项目名称: 随机非均质多孔介质中水流与溶质运移问题的随机降维多尺度数值方法研究
项目编号: No.41472238
项目类型: 面上项目
立项/批准年度: 2015
项目学科: 地质学
项目作者: 贺新光
作者单位: 湖南师范大学
项目金额: 68万元
中文摘要: 地下多孔介质水力特性的空间多尺度非均质性和不确定性,使得有效模拟预测其中的水流与溶质运移过程极具挑战性。高维随机模型分解、多尺度数值模拟及不确定性量化三者的协同作用可为有效处理这类挑战性问题提供一类新的模型和技巧。本项目诣在设计高维随机模型自适应降维技巧和发展有效的随机多尺度数值方法。应用灵敏度分析筛选最活跃的随机参数,然后,将高维随机模型分解成仅包含这些活跃参数的重要低维子问题和若干一维问题,并在低维空间执行随机多尺度模拟,而达到高效捕捉介质特性非均质影响与不确定性信息的目的。重要研究内容:1.设计有效的高维随机模型自适应降维方法,并自动捕捉不确定性信息和评估对解的影响。2.构造能有效传送和过滤水流速度场细尺度不确定性的多尺度基函数。3.设计适应于非饱和水力参数场随时间非线性变化的自适应随机降维多尺度方法。4.构造能有效捕捉溶质运移方程中弥散系数和水流速度场细尺度不确定性的多尺度基函数。

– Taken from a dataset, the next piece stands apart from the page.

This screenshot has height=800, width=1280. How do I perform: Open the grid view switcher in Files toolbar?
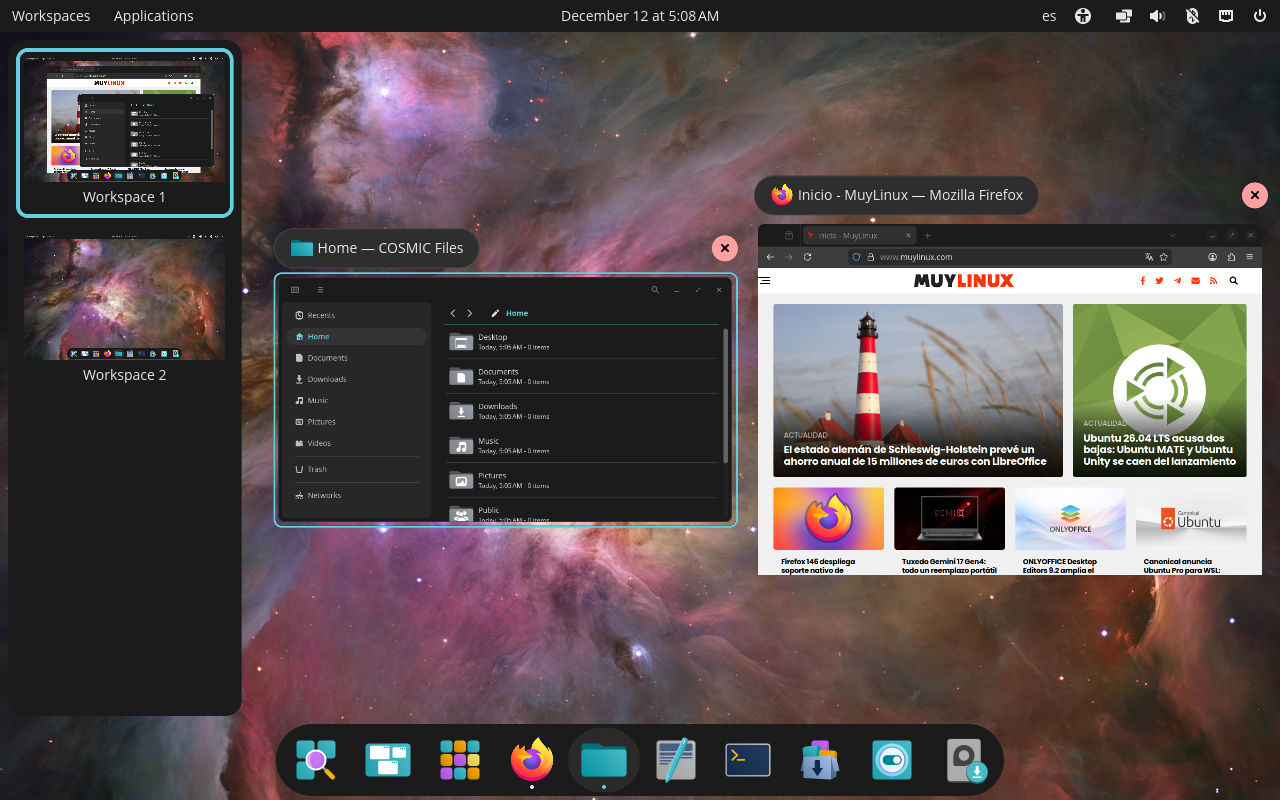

中文关键词: 高维随机模型;随机降维;不确定性量化;地下水流;溶质运移
英文摘要: The spatial multiscale heterogeneity and uncertainty of hydraulic properties of subsurface porous media lead to significant challenges for the effective simulation and prediction of ground water flow and solute transport processes. The synergy of stochastic high-dimensional model decompositon, multiscale numerical simulation and uncertainty quantification can provide a new model and approach for efficiently solving these challenging problems. This proposal aims at designing adaptive dimension reduction techniques for high-dimensional stochastic models and developing effective stochastic multiscale numerical methods. To this end, the most active stochastic parameters are screened by the sensitivity analysis, then the high-dimensional stochastic model is represented into an important low-dimension model which only include these active parameters and a few one-dimension models, and stochastic multiscale simulation is applied to each of low-dimension stochastic models to reduce computational complexity and efficiently capture the heterogeneities. The importances of proposed project are as follows: (1) design effective dimension reduction methods for high-dimensional stochastic model, and automatically capture uncertainty information and assess impacts on solutions; (2) construct multiscale basis functions which are capable of efficiently transmitting and filtering fine-scale uncertainties of water flow velocity field; (3) design adaptive stochastic dimension reduction multiscale methods that are adapted to the nonlinear change of the unsaturated hydraulic parameter fields with time; and (4) construct multiscale basis functions, which are capable of efficiently capturing the fine-scale uncertainty information of diffusion coefficiency and water flow velocity fields in the solute transport equations.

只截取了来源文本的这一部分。